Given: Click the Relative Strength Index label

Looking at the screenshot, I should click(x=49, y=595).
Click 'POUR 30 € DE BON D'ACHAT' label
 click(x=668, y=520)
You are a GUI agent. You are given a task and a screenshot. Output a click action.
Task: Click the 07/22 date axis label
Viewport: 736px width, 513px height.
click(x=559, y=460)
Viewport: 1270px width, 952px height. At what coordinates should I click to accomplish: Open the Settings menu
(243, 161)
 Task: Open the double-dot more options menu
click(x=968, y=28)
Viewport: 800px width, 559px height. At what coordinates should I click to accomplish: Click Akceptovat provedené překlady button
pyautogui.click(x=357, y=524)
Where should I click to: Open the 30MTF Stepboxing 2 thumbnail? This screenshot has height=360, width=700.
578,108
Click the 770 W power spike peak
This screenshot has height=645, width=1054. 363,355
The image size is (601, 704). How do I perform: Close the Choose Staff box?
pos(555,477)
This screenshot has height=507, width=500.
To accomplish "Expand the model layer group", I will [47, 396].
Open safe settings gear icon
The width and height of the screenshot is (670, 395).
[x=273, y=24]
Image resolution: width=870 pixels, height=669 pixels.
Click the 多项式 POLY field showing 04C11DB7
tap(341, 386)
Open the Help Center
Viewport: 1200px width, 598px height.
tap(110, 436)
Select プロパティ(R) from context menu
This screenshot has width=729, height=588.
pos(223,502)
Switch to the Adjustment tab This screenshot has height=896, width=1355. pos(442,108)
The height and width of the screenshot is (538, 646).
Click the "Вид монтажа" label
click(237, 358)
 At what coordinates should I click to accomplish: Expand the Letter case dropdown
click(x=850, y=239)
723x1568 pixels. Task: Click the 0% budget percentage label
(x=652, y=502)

- [Problem description] Reproduce the entries above in full by retyping them exactly.

- [Answer to this problem]
Given: Click the Relative Strength Index label

Looking at the screenshot, I should click(x=49, y=595).
Click 'POUR 30 € DE BON D'ACHAT' label
 click(x=668, y=520)
You are a GUI agent. You are given a task and a screenshot. Output a click action.
Task: Click the 07/22 date axis label
Viewport: 736px width, 513px height.
click(x=559, y=460)
Viewport: 1270px width, 952px height. At what coordinates should I click to accomplish: Open the Settings menu
(243, 161)
 Task: Open the double-dot more options menu
click(x=968, y=28)
Viewport: 800px width, 559px height. At what coordinates should I click to accomplish: Click Akceptovat provedené překlady button
pyautogui.click(x=357, y=524)
Where should I click to: Open the 30MTF Stepboxing 2 thumbnail? This screenshot has height=360, width=700.
578,108
Click the 770 W power spike peak
This screenshot has height=645, width=1054. 363,355
The image size is (601, 704). How do I perform: Close the Choose Staff box?
pos(555,477)
This screenshot has height=507, width=500.
To accomplish "Expand the model layer group", I will [47, 396].
Open safe settings gear icon
The width and height of the screenshot is (670, 395).
[x=273, y=24]
Image resolution: width=870 pixels, height=669 pixels.
Click the 多项式 POLY field showing 04C11DB7
tap(341, 386)
Open the Help Center
Viewport: 1200px width, 598px height.
tap(110, 436)
Select プロパティ(R) from context menu
This screenshot has width=729, height=588.
pos(223,502)
Switch to the Adjustment tab This screenshot has height=896, width=1355. pos(442,108)
The height and width of the screenshot is (538, 646).
Click the "Вид монтажа" label
click(237, 358)
 At what coordinates should I click to accomplish: Expand the Letter case dropdown
click(x=850, y=239)
723x1568 pixels. Task: Click the 0% budget percentage label
(x=652, y=502)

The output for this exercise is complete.